"O PAIGC está incrédulo pela forma como a AFP e a RFI (serviço em francês) estão a tratar a notícia na Guiné-Bissau", afirmou Óscar Barbosa, porta-voz do PAIGC e também membro do bureau político e do secretariado nacional.

Óscar Barbosa referia-se a uma série de notícias divulgadas pela imprensa francesa em Bissau, reproduzidas internacionalmente, que indicam que Umaro Sissoco Embaló foi considerado vencedor das eleições presidenciais pelo Supremo Tribunal de Justiça.

"Não há um vencedor e a imprensa francesa está ao serviço do Senegal", lamentou Óscar Barbosa.

O Supremo Tribunal de Justiça guineense decidiu, sobre o contencioso eleitoral apresentado pelo candidato Domingos Simões Pereira, que alega que houve fraude eleitoral na segunda volta das presidenciais, que sem a ata de apuramento nacional dos resultados não pode analisar o "mérito da causa" e ordenou à Comissão Nacional de Eleições (CNE) que cumprisse com o procedimento previsto na lei eleitoral.
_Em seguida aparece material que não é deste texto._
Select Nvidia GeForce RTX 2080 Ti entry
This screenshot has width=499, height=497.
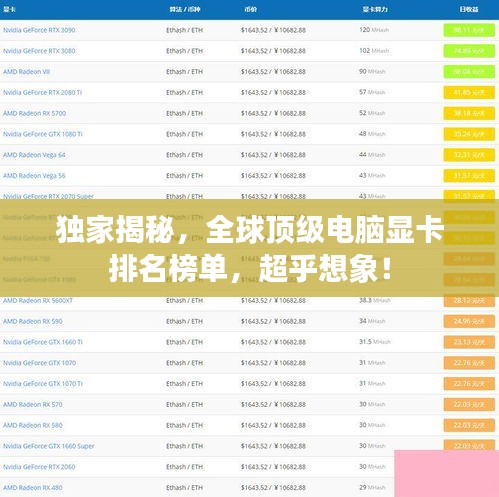click(42, 92)
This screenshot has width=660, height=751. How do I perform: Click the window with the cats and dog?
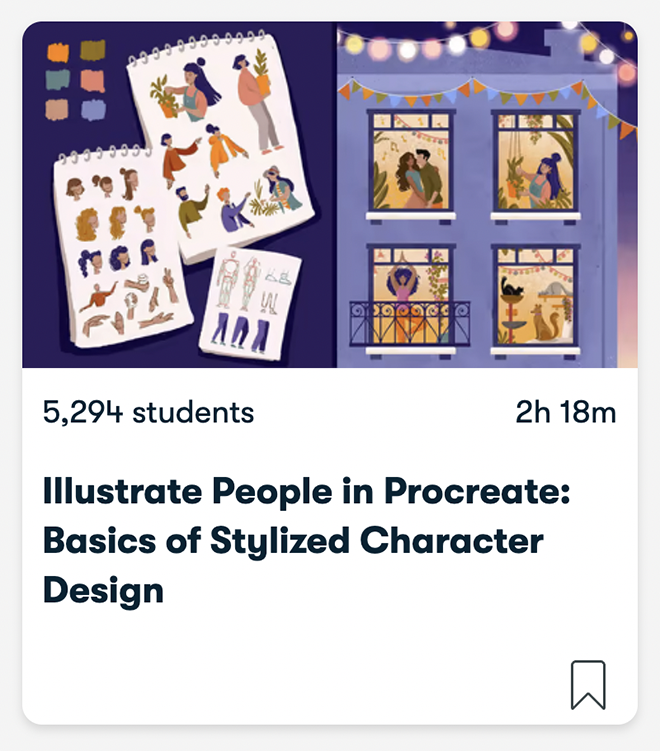537,298

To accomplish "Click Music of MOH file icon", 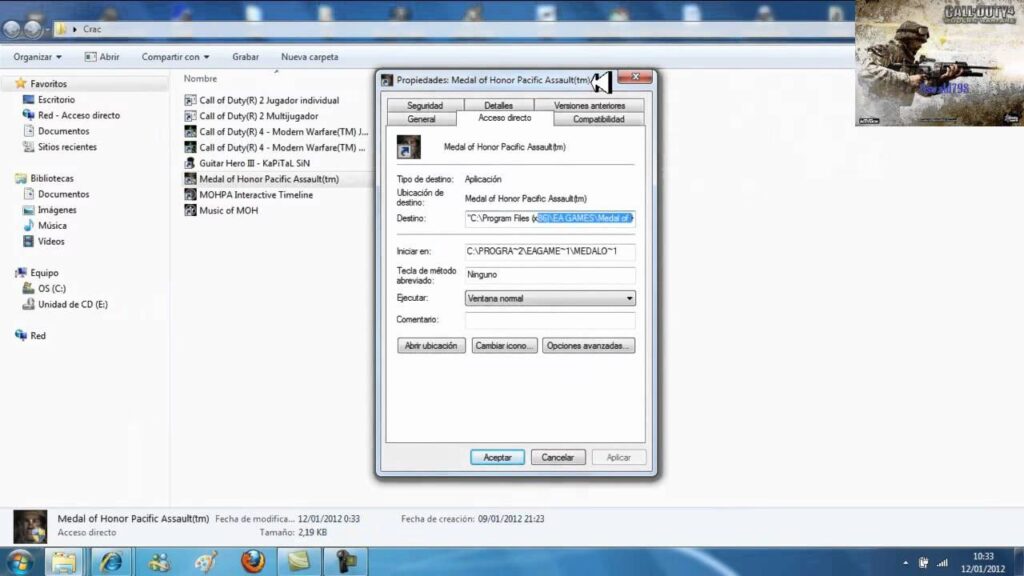I will tap(190, 210).
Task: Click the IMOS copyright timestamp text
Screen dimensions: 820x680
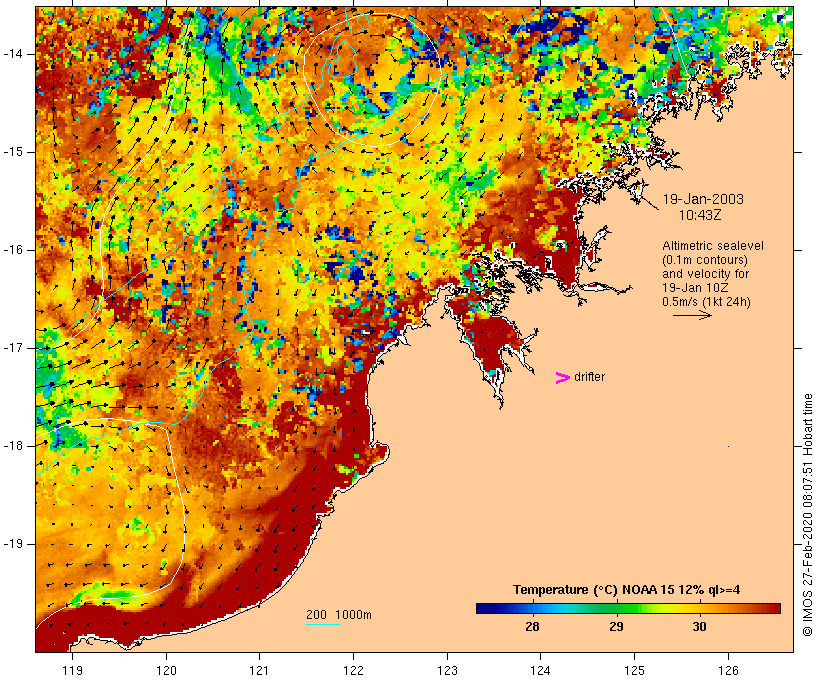Action: point(808,515)
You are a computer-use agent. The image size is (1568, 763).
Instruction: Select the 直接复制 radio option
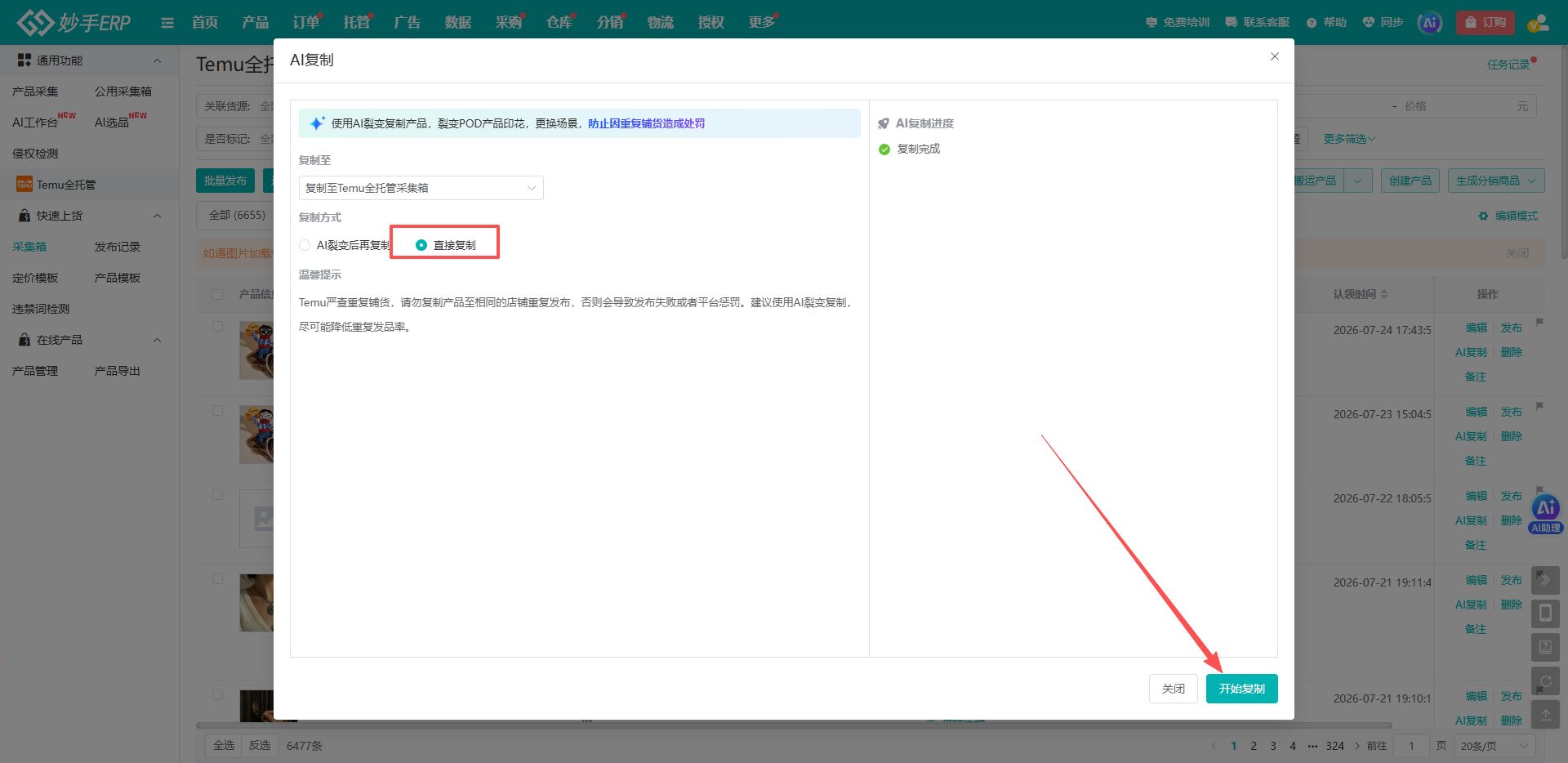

Em resposta ao Supremo Tribunal de Justiça, a CNE disse que a ata de apuramento nacional estava feita, mas que carecia de assinaturas.

A CNE reuniu em sessão plenária para assinar a ata de apuramento nacional, tendo estado presentes 18 pessoas, 10 das quais assinaram a ata, que foi, segundo fonte daquele organismo, ainda ontem enviada para o Supremo Tribunal de Justiça.

Depois deste procedimento, o PAIGC tem 48 horas, segundo a lei eleitoral, para entrar com um processo no âmbito do contencioso eleitoral.

Segundo um jurista contactado pela Lusa, o Supremo Tribunal de Justiça pode também decidir continuar a analisar o processo de contencioso anterior tendo recebido a ata de apuramento nacional, que exigiu que fosse entregue.

Os resultados provisórios divulgados pela CNE a 01 de janeiro indicam que Umaro Sissoco Embaló obteve 53,55% e Domingos Simões Pereira 46,45%.